Jumat 28 Jun 2024 15:49 WIB

Penghuni Masjid Tenda Gaza dan Cita-Cita Syahid Bersama Alquran

Jika wafat ingin dalam keadaan menghafal Alquran

Masjid Tenda di Gaza
Foto: X
Masjid Tenda di Gaza

REPUBLIKA.CO.ID, GAZA -- Di tengah teriknya musim panas di Gaza, sekelompok gadis dan perempuan berjalan menuju tenda masjid di Deir Al Balah, melewati jalan-jalan yang dibanjiri air limbah dan dipenuhi reruntuhan akibat pengeboman Israel.

Pada tanggal 4 Juni 2024, masjid tenda menjadi saksi peristiwa penting ketika enam wanita membacakan seluruh Alquran dari hafalan dalam sekali duduk. Shaymaa Abualatta yang berusia dua puluh tahun memutuskan untuk mendokumentasikan peristiwa tersebut.

Baca Juga

“Ketika gadis-gadis itu selesai membaca, kami semua menangis dan bersyukur kepada Allah atas berkah yang luar biasa ini,” kata Shaymaa, dilansir dari laman TRT World, Jumat (28/6/2024)

“Saya merasa sangat bersyukur menyaksikan orang-orang menyimpan Alquran di dalam hati mereka, terutama di masa-masa sulit ini. Itu sangat berkesan,” ujarnya.

Sebelum perang, Shaymaa adalah mahasiswa teknik komputer tahun ketiga di Universitas Islam Gaza. Hidupnya berkisar pada universitas, lingkungan, dan keluarganya. Namun, perang membalikkan segalanya.

photo
Pengungsi Palestina melaksanakan salat Jumat di samping reruntuhan Masjid Al-Islam, yang sebelumnya hancur akibat serangan udara Israel, di Khan Yunis, Jalur Gaza selatan, (24/5/2024). - (EPA-EFE/HAITHAM IMAD)

Rumah keluarga Shaymaa di Shejaiya, salah satu lingkungan terbesar di Gaza, dihancurkan oleh penembakan dan serangan udara Israel. Keluarga tersebut harus segera mengungsi, masing-masing hanya membawa satu tas.

* **TUGAS 1**: Sebutkan semua hal yang menurut artikel tentang masjid tenda di Gaza menjadi pusat kehidupan Shaymaa sebelum perang.
* **TUGAS 2**: Salin kata demi kata bagian artikel tentang masjid tenda di Gaza yang dibuka dengan kata-kata yang memuat "Jika wafat ingin" dan ditutup dengan "akibat pengeboman Israel.".
Materi di bawah ini sama sekali tidak dipakai untuk mengerjakan tugas.

* **CUPLIKAN SUMBER**:
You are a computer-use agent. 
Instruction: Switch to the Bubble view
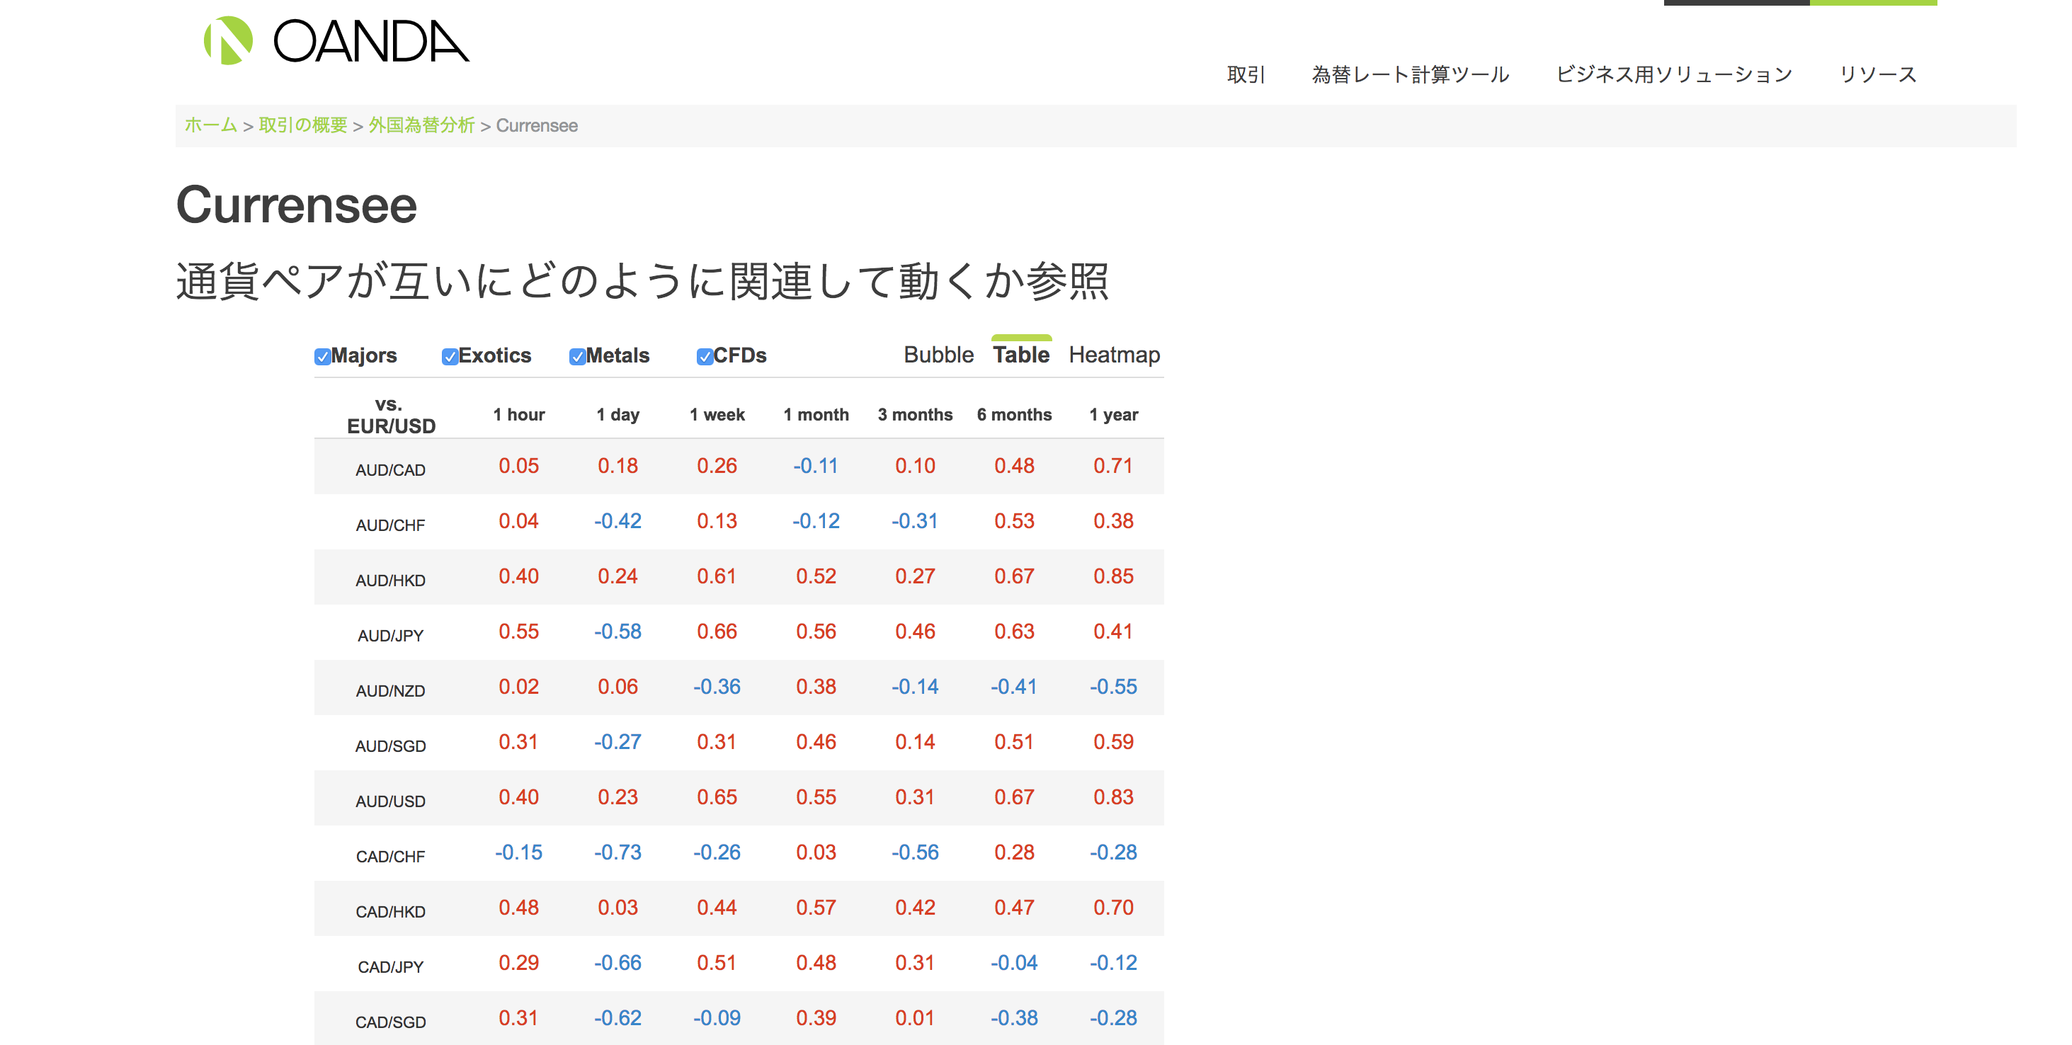(939, 354)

* **JAWABAN LENGKAP 1**: Universitas, lingkungan, dan keluarganya.

* **JAWABAN LENGKAP 2**:
Jika wafat ingin dalam keadaan menghafal Alquran

Masjid Tenda di Gaza
Foto: X
Masjid Tenda di Gaza

REPUBLIKA.CO.ID, GAZA -- Di tengah teriknya musim panas di Gaza, sekelompok gadis dan perempuan berjalan menuju tenda masjid di Deir Al Balah, melewati jalan-jalan yang dibanjiri air limbah dan dipenuhi reruntuhan akibat pengeboman Israel.